Le dossier a été communiqué au procureur général.
Sur le rapport de Mme Mariette, conseiller, les observations écrites de la SCP Gatineau, Fattaccini et Rebeyrol, avocat de la société Bresserest, et après débats en l'audience publique du 13 mai 2020 où étaient présents M. Schamber, conseiller doyen faisant fonction de président, Mme Mariette, conseiller rapporteur, Mme Cavrois, conseiller, et Mme Lavigne, greffier de chambre,
la chambre sociale de la Cour de cassation, composée des président et conseillers précités, après en avoir délibéré conformément à la loi, a rendu la présente décision.
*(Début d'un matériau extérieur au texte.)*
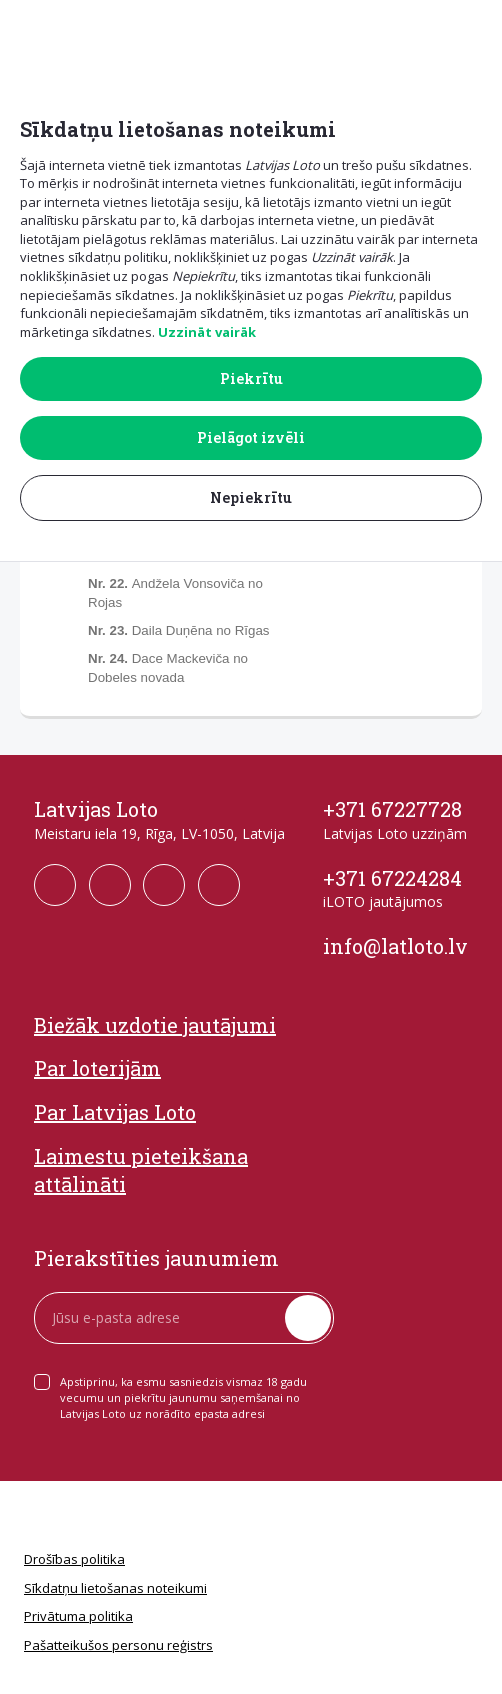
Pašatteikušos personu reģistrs (118, 1645)
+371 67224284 (392, 878)
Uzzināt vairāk (207, 332)
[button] (473, 31)
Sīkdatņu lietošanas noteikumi (115, 1588)
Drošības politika (74, 1559)
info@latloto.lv (395, 946)
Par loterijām (97, 1068)
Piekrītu (251, 378)
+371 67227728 (392, 809)
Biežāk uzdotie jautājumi (155, 1025)
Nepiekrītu (251, 497)
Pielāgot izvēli (251, 437)
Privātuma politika (78, 1616)
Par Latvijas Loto (115, 1112)
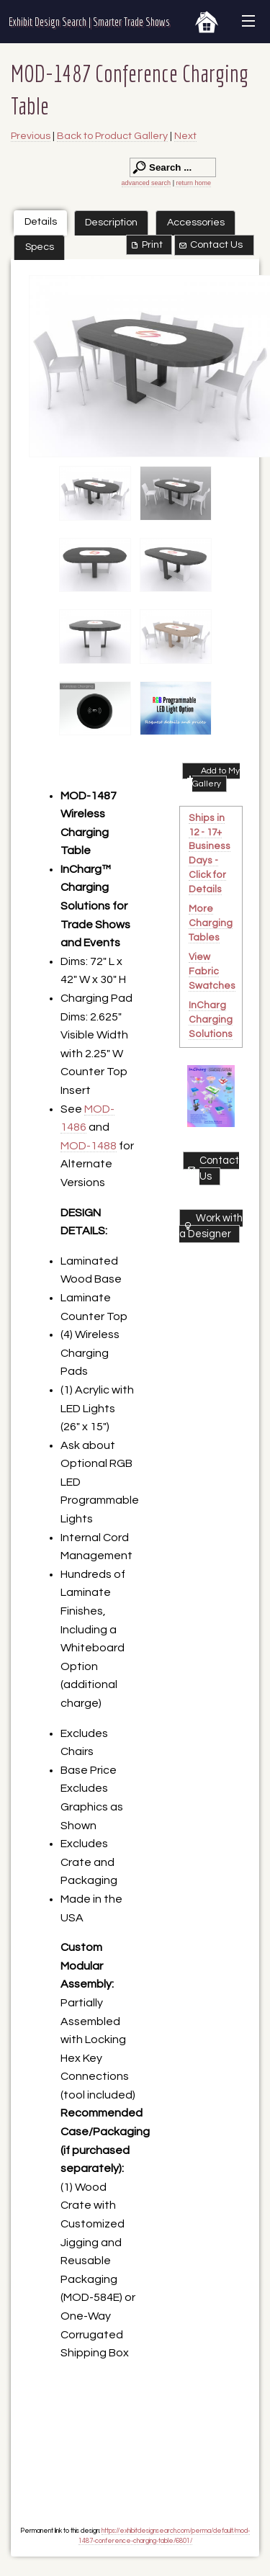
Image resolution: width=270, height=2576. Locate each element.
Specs (39, 246)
1. Les moyens de cassation annexés, qui sont invoqués à l'encontre de la décision attaquée, ne sont manifestement pas de nature à entraîner la cassation.
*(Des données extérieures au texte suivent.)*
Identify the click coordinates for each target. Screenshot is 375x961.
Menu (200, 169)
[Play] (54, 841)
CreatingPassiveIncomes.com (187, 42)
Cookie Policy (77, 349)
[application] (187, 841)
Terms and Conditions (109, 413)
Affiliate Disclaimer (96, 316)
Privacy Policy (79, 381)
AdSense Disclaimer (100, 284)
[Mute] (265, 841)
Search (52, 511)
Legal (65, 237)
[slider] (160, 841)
2. En application de l'article 1014, alinéa 1er, du code de procédure civile, il n'y a donc pas lieu de statuer par une décision spécialement motivée sur ce pourvoi.
EN CONSÉQUENCE, la Cour :
REJETTE le pourvoi ;
Condamne la société Bresserest aux dépens ;
En application de l'article 700 du code de procédure civile, rejette la demande formée par la société Bresserest ;
Ainsi décidé par la Cour de cassation, chambre sociale, et prononcé par le président en son audience publique du vingt-quatre juin deux mille vingt.
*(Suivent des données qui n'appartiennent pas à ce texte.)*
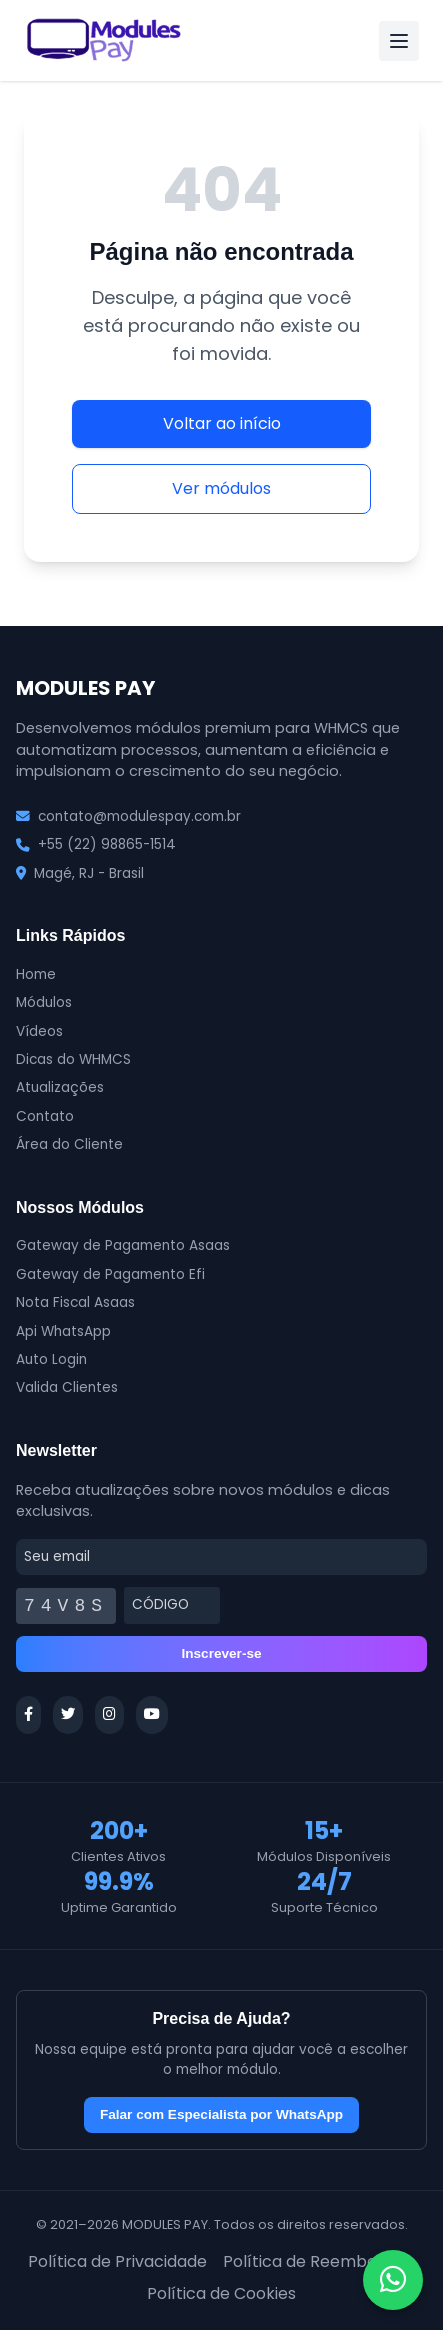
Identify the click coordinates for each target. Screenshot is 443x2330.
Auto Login (51, 1359)
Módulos (44, 1002)
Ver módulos (221, 488)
MOYENS ANNEXES à la présente décision
Moyens produits par la SCP Gatineau, Fattaccini et Rebeyrol, avocat aux Conseils, pour la société Bresserest
PREMIER MOYEN DE CASSATION
IL EST FAIT GRIEF à l'arrêt attaqué d'AVOIR condamné la société Bresserest à payer à M. I... les sommes de 16 903,80 euros bruts à titre de rappel de salaire pour les heures supplémentaires lui restant dues, outre 1690, 38 euros bruts de congés payés y afférents, ces sommes portant intérêts au taux légal à compter du 6 juillet 2013, 1500 euros à titre de dommages-intérêts en réparation du préjudice né pour J... I... de son droit aux repos compensateurs afférents à ces heures supplémentaires non prises en compte par l'employeur, avec intérêts au taux légal à compter du présent arrêt, outre une indemnité en application de l'article 700 du code de procédure civile
AUX MOTIFS QUE « 1.- Sur la demande de rappel de salaire pour heures supplémentaires :
La durée légale du travail effectif de 35 h par semaine prévue à l'article L.3121-10 du code du travail, dans sa rédaction applicable au litige, constitue le seuil de déclenchement des heures supplémentaires payées à un taux majoré dans les conditions de l'article L.3121-22 du même code.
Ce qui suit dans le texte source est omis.